**Problem description:** Would you return, word for word, the lines of the data below from the line with "Personnaliser les témoins (234, 1419)" through the line with "Médecine (233, 1155)", and no others?

====== Records supplied ======

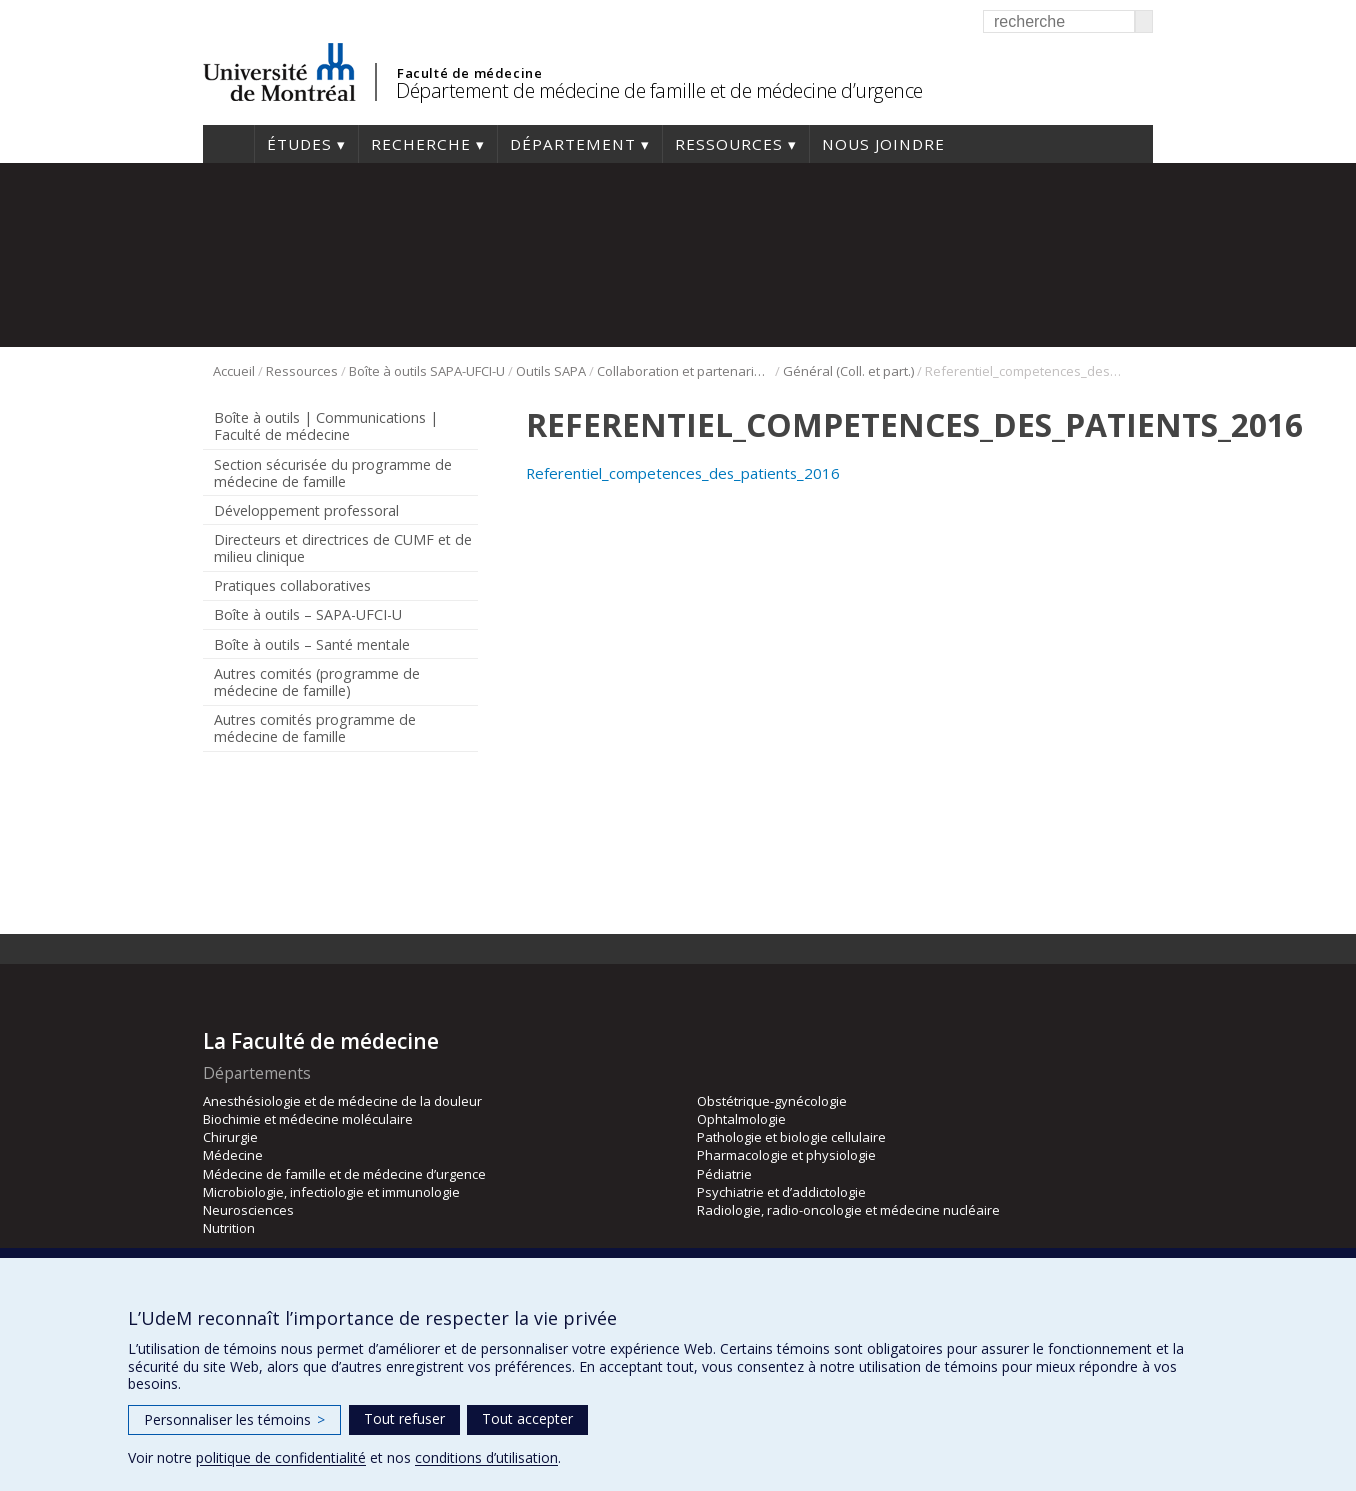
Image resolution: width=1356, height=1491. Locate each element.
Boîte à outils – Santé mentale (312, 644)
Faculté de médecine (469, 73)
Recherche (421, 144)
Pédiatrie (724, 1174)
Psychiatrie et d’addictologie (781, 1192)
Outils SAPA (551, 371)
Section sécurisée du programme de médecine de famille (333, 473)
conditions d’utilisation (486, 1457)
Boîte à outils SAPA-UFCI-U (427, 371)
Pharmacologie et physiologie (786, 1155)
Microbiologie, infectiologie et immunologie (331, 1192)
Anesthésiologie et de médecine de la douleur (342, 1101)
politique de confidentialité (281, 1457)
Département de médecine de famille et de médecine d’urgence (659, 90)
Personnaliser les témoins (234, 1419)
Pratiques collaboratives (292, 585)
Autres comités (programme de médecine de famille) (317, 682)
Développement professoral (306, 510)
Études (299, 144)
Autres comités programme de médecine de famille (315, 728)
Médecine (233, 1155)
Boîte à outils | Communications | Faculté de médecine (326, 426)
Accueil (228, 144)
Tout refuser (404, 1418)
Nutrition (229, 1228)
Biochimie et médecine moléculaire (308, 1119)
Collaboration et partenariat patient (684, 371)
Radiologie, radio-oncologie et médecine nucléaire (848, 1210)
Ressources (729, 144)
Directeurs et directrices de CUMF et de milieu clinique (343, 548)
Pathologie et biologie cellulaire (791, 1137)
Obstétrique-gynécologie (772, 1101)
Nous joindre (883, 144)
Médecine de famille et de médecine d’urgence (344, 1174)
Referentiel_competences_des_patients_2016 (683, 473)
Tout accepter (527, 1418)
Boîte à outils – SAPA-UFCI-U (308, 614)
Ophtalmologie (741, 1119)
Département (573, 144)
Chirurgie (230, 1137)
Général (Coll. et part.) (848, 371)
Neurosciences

======

**Problem solution:**
Personnaliser les témoins (234, 1419)
Pratiques collaboratives (292, 585)
Autres comités (programme de médecine de famille) (317, 682)
Développement professoral (306, 510)
Études (299, 144)
Autres comités programme de médecine de famille (315, 728)
Médecine (233, 1155)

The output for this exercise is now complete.